The X factor: the challenges of pronouncing X

The X factor: the challenges of pronouncing X

With the addition of womxn to OED I’ve been considering the productive use of x, and the pronunciation challenges it presents. As a meaningful element, x often suggests an unknown or variable quantity; an x factor. In recent new word formations, x has been used not only to avoid having to assign gender (as in Mx) but also to signify the inclusion of all groups including trans and non-binary people and people of colour.

The pronunciation of x in English words is certainly unusually variable: it can be ‘ks’, ‘eks’, or ‘iks’, ‘z’, ‘sh’, ‘h’, ‘kh’, or silent. Where a new word is created by using x to overwrite part of an existing word, as in Mx, Latinx, or folx, pronunciations with /ks/ typically prevail. (In the case of folx, not yet in OED, the pronunciation is typically the same as it would be for folks.) There is also a possibility, when such words are spoken rather than written, that a longer phrase will be used; compare our pronunciation note on the older entry for Latin@ which explains that it is ‘often expanded to “Latino and/or Latina” or “Latina and/or Latino” when spoken aloud’.
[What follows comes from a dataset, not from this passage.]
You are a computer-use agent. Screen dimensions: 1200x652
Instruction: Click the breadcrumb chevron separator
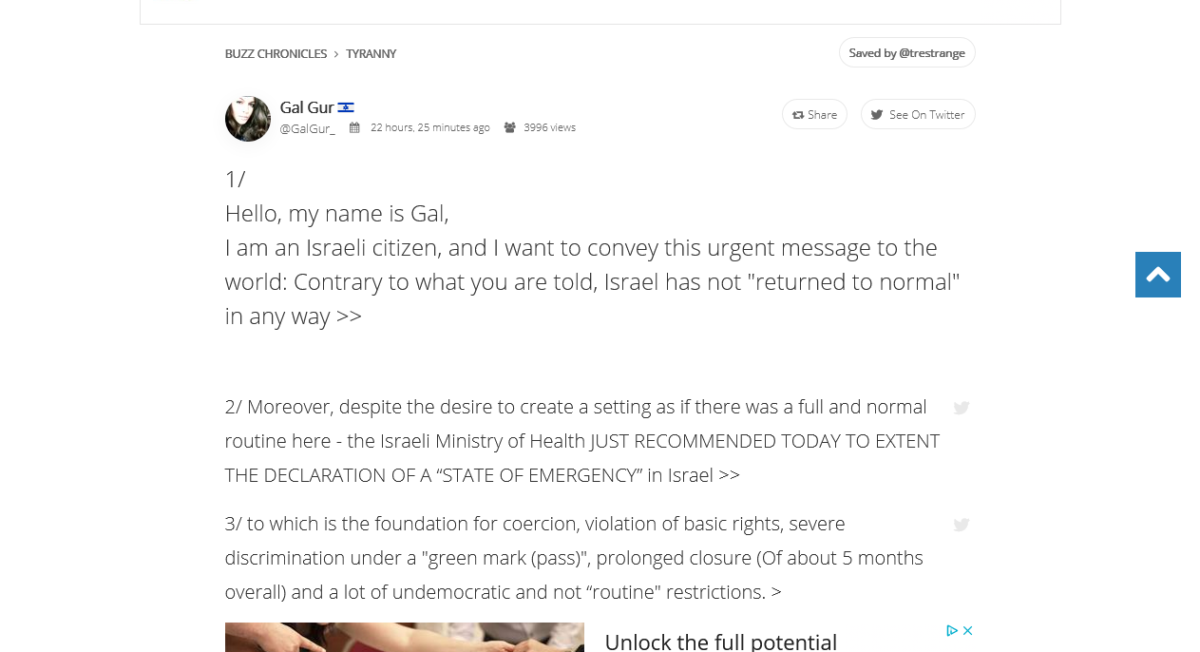(x=337, y=54)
In the case of Latinx and Mx, with x replacing a letter in final position, pronunciations which insert a vowel before /ks/ conform to the rules of English syllable structure and have generally been adopted (although when researching Mx, one correspondent did report the pronunciation ‘mixter’, by analogy with ‘mister’). Womxn, though, has an x where a non-final vowel used to be, which makes saying it out loud a little more of a challenge. My survey of video evidence indicated that, although some speakers shuffled the order of sounds (‘women-eks’), inserted more vowels to make it a trisyllabic word (‘wo-mix-en’), or used an expanded phrase (‘women-with-an-x’), in the majority of cases the word was pronounced just as if it were ‘women’ (or ‘woman’ if singular). This is also the line taken in most written sources which offer advice on the pronunciation. Therefore, the pronunciation note on the new entry advises that womxn is ‘typically pronounced the same as women or woman depending on context, although pronunciations with /ks/ are also attested’.